I’m not so old that I don’t recall many ways in which the our (Peggy and Mine) decisions challenged my parents.  We broke tradition in a lot of ways; not always welcomed by my parents — but they respected our individuality and allowed us to go off on our own and fulfill our destiny.  I watched the new husband as he interacted with his family before and after the wedding and I see different dynamics at work and I’m reminded that each generation has to find it’s own ways to individuality — some with more success than others.  My mother was tied to her mother until grandmother died at age 103.  Mom was happy to go traveling with dad but she always wanted to feel that in an emergency — should grandma’s health change for the worse — that she would be able to get back to her mother’s side.  When we married we immediately moved away from Milwaukee, lived elsewhere for almost the first 10 years of our married life and only then did we return to Milwaukee.  As it turned out we were near enough to help out all four parents as their time came to leave this earth.  I was there at mom’s side when she passed, I preached her funeral service.  When she was gone we spent a lot of time with my father, and he with us.  It was a special time in all of our lives when Peg & I got to see a different part of my dad than we had seen theretofore.  And those last few years were special indeed to us.  And when he too passed I preached at his funeral too.  It was a very diverse pathway that we found over a lifetime for ourselves.  In youth both I and my dad were very different people than we ended up being by the time of his passing.  But the experience — and it was that ongoing process of life changing the both of us — of living made us into different people.  As I watched Drew deal with the suggestions of his parents about how their arrangements should be altered I thought back on how I handled the suggestions and well meant interventions of family.  Life challenges us all in ways unique to our own needs — and it’s good that it is so.  I’m glad to see the man that my precious grand daughter has chosen to spend her life with.  He’s a fine upstanding young man; she made a good choice and I have every reason to have good thoughts about their future together.

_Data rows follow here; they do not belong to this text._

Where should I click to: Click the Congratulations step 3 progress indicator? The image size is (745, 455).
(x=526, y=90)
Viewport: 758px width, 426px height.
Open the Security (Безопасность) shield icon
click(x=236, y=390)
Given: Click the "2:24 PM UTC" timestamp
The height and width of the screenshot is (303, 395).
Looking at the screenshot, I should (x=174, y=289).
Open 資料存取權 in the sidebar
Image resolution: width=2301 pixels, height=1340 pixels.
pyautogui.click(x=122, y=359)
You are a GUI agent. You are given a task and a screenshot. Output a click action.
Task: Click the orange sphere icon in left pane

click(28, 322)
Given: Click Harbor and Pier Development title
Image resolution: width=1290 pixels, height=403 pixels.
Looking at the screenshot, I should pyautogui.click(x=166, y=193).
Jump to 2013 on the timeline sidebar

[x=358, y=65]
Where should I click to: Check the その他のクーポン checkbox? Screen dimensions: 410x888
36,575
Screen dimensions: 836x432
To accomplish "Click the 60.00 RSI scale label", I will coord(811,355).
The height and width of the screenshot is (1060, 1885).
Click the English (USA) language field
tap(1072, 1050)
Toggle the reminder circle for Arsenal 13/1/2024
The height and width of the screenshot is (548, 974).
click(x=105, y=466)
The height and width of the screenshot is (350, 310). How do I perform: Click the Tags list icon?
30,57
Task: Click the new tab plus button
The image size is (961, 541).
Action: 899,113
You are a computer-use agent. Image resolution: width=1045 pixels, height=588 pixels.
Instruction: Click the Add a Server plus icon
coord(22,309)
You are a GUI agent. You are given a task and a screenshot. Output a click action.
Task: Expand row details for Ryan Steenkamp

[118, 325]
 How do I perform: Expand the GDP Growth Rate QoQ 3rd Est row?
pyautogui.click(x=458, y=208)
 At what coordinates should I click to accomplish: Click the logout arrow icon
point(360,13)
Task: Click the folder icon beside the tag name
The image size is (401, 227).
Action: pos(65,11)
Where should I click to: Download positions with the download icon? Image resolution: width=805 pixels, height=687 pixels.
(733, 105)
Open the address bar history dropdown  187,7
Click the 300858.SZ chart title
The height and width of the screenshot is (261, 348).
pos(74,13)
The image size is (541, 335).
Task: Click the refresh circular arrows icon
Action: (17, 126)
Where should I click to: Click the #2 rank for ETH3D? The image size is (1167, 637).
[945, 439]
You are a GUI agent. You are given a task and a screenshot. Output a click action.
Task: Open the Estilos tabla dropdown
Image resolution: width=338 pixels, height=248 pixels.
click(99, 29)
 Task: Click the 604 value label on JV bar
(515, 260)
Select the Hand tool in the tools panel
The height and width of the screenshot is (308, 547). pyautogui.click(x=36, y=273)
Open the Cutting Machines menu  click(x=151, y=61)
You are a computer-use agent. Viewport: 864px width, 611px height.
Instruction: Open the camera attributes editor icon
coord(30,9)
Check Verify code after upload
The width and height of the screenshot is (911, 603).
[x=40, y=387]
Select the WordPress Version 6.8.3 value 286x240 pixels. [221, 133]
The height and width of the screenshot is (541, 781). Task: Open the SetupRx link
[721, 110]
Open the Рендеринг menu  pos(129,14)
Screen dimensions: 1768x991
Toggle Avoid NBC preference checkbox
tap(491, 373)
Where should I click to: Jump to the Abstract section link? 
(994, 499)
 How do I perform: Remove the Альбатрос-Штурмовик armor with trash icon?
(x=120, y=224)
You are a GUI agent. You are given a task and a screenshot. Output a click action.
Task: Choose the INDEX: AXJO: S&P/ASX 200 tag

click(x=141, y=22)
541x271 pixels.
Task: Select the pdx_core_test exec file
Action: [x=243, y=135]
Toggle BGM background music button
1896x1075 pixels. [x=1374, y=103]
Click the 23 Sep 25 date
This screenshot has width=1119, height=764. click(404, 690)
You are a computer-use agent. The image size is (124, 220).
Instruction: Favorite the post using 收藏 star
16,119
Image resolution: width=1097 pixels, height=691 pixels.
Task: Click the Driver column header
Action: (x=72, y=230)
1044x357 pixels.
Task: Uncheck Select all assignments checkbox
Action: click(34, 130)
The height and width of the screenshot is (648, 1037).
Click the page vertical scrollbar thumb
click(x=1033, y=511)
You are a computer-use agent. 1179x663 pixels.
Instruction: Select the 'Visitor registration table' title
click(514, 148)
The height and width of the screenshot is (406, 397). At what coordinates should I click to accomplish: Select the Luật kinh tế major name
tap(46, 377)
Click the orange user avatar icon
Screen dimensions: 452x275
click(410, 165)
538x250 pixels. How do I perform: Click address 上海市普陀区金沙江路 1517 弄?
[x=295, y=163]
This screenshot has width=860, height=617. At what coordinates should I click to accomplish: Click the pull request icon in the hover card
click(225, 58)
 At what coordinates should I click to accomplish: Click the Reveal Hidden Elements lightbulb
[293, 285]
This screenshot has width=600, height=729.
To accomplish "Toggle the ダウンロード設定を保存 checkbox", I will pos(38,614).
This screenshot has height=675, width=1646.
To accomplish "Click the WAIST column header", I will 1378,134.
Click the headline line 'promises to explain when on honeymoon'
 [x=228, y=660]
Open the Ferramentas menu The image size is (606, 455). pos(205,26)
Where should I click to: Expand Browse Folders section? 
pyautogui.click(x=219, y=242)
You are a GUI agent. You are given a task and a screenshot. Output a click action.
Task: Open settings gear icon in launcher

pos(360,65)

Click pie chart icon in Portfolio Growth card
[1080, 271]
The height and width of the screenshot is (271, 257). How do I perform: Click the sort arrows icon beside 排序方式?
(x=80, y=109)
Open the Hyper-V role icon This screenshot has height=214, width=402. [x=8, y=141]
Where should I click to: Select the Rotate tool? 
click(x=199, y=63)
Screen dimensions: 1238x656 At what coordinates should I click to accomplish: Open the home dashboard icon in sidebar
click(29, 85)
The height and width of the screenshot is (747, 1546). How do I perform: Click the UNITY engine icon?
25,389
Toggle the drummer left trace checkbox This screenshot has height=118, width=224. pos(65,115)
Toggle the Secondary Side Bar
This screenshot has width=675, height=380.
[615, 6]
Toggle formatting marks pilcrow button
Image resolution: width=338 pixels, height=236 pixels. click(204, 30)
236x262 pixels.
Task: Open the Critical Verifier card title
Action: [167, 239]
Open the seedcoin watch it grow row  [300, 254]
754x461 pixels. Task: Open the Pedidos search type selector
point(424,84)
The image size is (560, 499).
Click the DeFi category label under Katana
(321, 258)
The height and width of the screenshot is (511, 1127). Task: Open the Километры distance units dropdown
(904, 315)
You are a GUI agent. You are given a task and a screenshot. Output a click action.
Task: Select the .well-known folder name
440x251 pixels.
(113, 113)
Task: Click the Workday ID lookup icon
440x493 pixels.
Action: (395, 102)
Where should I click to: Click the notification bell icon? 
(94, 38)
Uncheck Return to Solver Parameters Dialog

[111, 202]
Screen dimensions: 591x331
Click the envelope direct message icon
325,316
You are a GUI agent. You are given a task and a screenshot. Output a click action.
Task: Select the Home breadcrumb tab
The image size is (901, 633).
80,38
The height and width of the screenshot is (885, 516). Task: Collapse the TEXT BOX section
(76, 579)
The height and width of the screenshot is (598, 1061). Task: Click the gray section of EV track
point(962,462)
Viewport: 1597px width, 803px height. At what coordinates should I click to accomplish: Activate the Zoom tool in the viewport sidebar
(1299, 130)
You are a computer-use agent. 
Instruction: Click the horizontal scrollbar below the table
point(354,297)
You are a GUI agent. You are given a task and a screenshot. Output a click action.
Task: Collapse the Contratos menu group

The Book of Genesis lays out a three fold program for marriage.  It’s about leaving, cleaving, and uniting:  leaving family, clinging to a partner, and uniting as one new unit.  So many young couples do one or two of those things, but not many are smart enough to realize that a powerful marriage that’s going to bless the partners and their children needs all three.  You can make a go of it with less than three, but succeeding in them all makes the new partners unstoppable.  I think I’m watching the beginning of one of those marriages.

Ah, but alas, we must needs return to our home in South Texas and that means 1500 miles of Southward travel — and some attempt to stay out of the bad weather.  So wish us luck…. Off we go.